Monastery information
- Full name: From the mid 14th-century: Dalby and Heather Preceptory
- Order: Knights Hospitaller
- Established: before 1199
- Disestablished: 1540
- Mother house: Dalby Preceptory

People
- Founder: Ralph de Greseley

Site
- Location: Heather, Leicestershire, England
- Coordinates: 52°41′36″N 1°25′29″W﻿ / ﻿52.693299°N 1.424586°W
- Visible remains: Fragments incorporated into cellars of later house.

= Heather Preceptory =

Preceptory of the Knights Hospitaller

Heather Preceptory (pronounced: /hiːðər/; He-ther) was a preceptory of the Knights Hospitaller, established in the village of Heather, Leicestershire, United Kingdom.

==History==
Heather preceptory was established as a preceptory (monastery) of the Knights Hospitaller, and was founded by Ralph de Greseley as early the reign of King John (1199–1216).

Heather was an independent preceptory until around 1338, when it was reduced to the status of a "camera", a lesser establishment dependent upon another. Heather was integrated with another preceptory of the Knights Hospitaller in Leicestershire, Dalby.
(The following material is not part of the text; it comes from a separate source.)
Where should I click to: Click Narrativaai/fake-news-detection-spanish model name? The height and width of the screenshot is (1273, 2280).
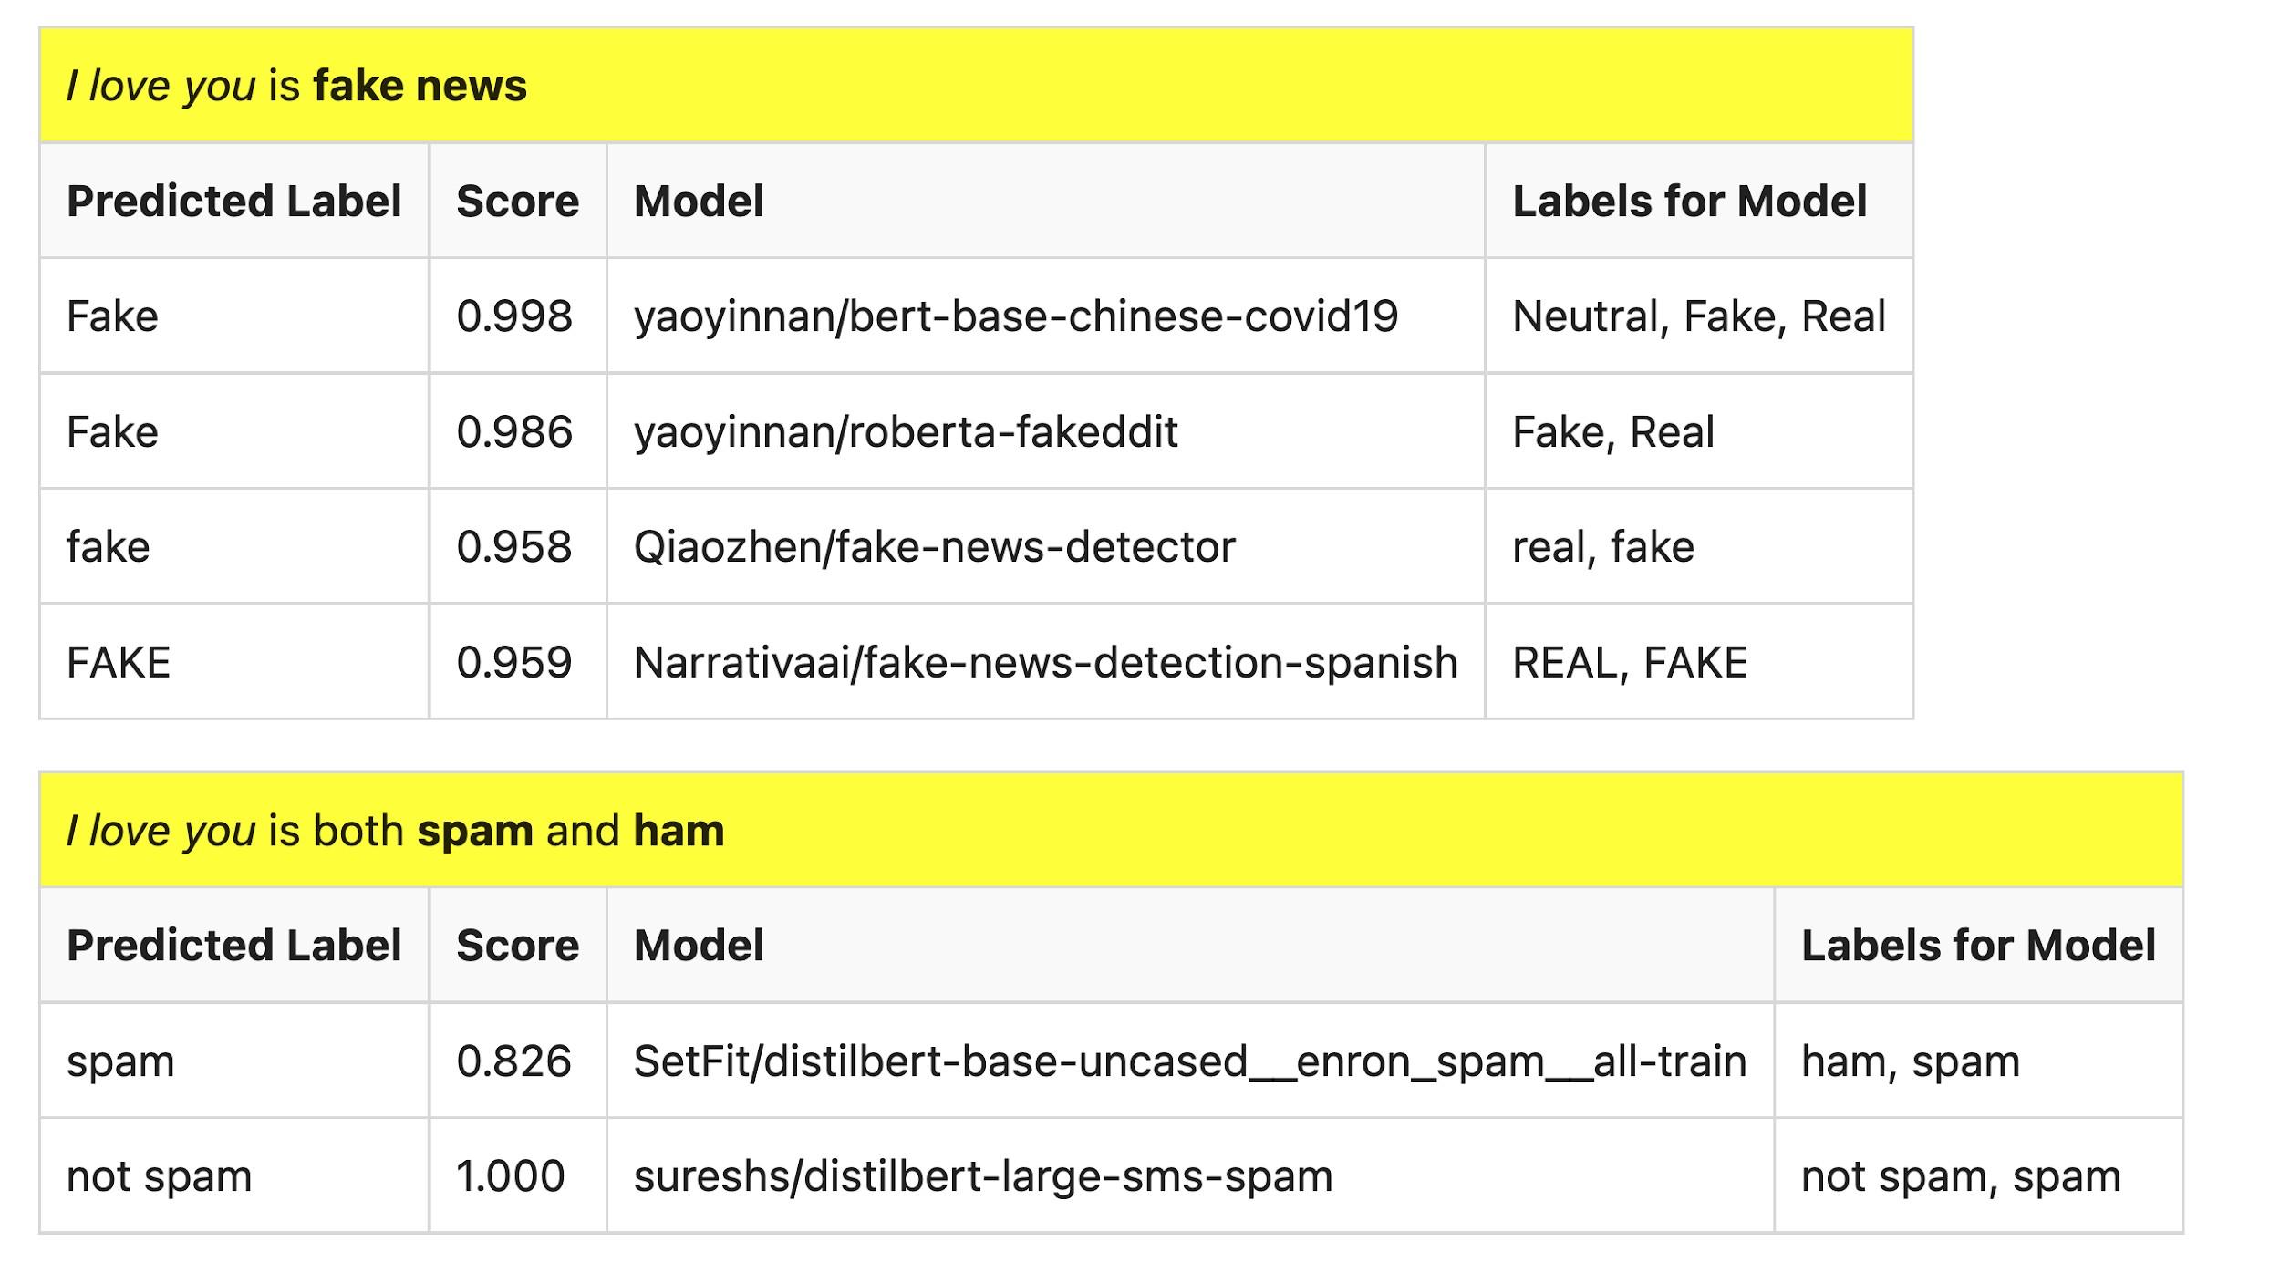click(1045, 662)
The two were then referred to as the "Dalby and Heather Preceptory". Dalby seems to have taken the leading role, as it was where the joint preceptory was administered from and where the Preceptor was based.
Rothley Preceptory was similarly merged before 1371.

The Knights Templar also owned the manor of Heather, and by the 14th-century were renting it and its associated lands, only directly farming their lands at Dalby and Rothley Preceptories.

From around 1500 the land at all three preceptories, Dalby, Heather and Rothley, appears to have been rented out. In 1535, the three combined preceptories are recorded as providing the order with a sizable annual income of £231. 7s. 10d.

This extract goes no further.